Avant d’entrer dans le vif du sujet, saviez-vous que la Cigogne blanche bénéficie d’une protection totale en France. Cette protection nationale est même doublée d’une protection à l’échelle européenne : l’espèce est inscrite à l’annexe I de la directive Oiseaux.

La réglementation française interdit : la destruction, la mutilation, la capture, la perturbation intentionnelle, la naturalisation, mais aussi de détruire ou d’enlever les œufs et les nids (même en son absence !) et de détruire ou dégrader son milieu. Qu’elle soit vivante ou morte, il est interdit de la transporter, la colporter, de l’utiliser, de la détenir, de la vendre ou de l’acheter.

 

Toute atteinte à une espèce protégée est un délit, punissable d’une peine de 2 ans de prison et jusqu’à 150 000 € d’amende !

 

La Cigogne blanche est plus fidèle à son nid qu’à son partenaire, il est donc impératif de conserver en l’état son nid, même lorsque l’espèce n’est pas présente ! Espèce migratrice, elle passe l’hiver en Espagne et en Afrique, mais de plus en plus d’oiseaux sont sédentaires et hivernent en France. Elle  revient en Charente-Maritime à partir de la mi-décembre pour se reproduire jusqu’à mi-juillet. De juillet à octobre, la Charente-Maritime est aussi une halte importante durant la migration automnale, pour des oiseaux nicheurs en Europe du Nord.

Or, depuis cet hiver, la LPO a constaté que de nombreux arbres porteurs de nids de Cigogne blanche ont été abattus, soit par méconnaissance, soit volontairement, ce qui constitue un délit ! Par chance, certaines coupes ont été interrompues et le nid préservé. Mais, le phénomène n’est plus anodin !

Avec l’aide de son réseau d’observateurs et de bénévoles, la LPO effectue chaque année le recensement et le suivi de tous les nids de Cigogne blanche en Charente-Maritime. Chaque nid est recensé et cartographié. Pour chaque disparition de nid, une note est rédigée et les causes sont recherchées. S’il s’avère que la coupe est illégale, l’ensemble des informations est systématiquement transmis à l’Office National de la Chasse et de la Faune Sauvage, qui assure une mission de police de l’environnement, afin d’identifier les fautifs.

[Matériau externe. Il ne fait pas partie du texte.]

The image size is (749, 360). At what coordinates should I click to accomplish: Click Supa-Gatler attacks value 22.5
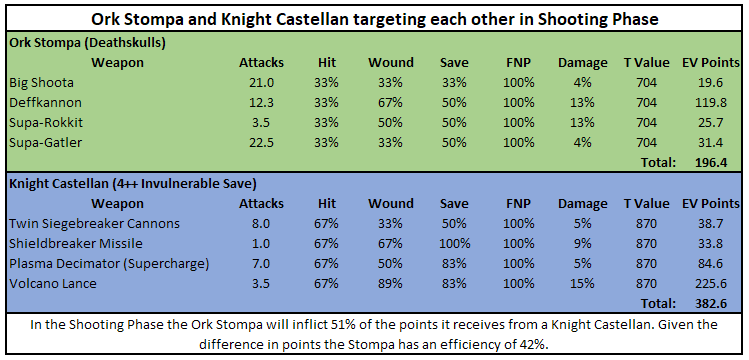261,142
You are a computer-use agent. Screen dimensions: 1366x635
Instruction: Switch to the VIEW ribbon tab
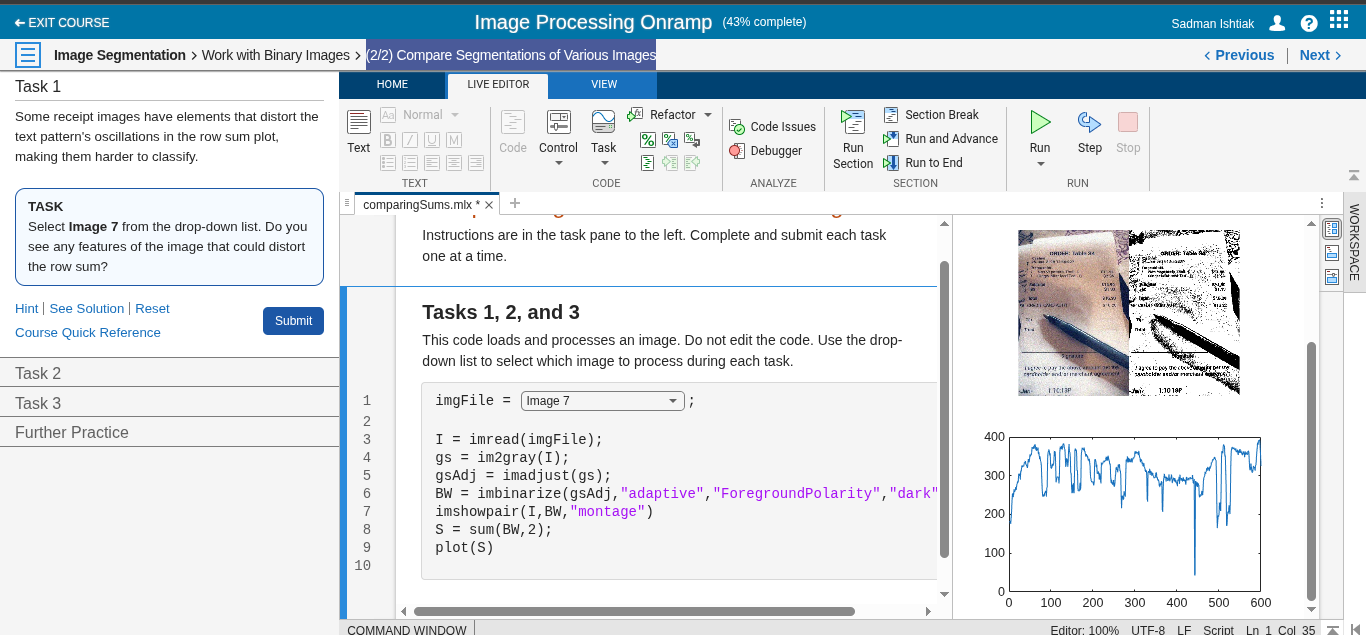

En cas de nécessité d’une coupe d’un arbre, la réglementation impose de demander une dérogation de destruction d’espèce protégée. Celle-ci pourra être délivrée, après examen du dossier, avec comme condition que la suppression du nid soit compensée par l’installation d’une plateforme artificielle (plan disponible sur demande), dans lequel on installe des branches de l’ancien nid afin que la Cigogne blanche l’adopte à son retour. Cette opération se fait en dehors de la période de reproduction afin de préserver l’espèce.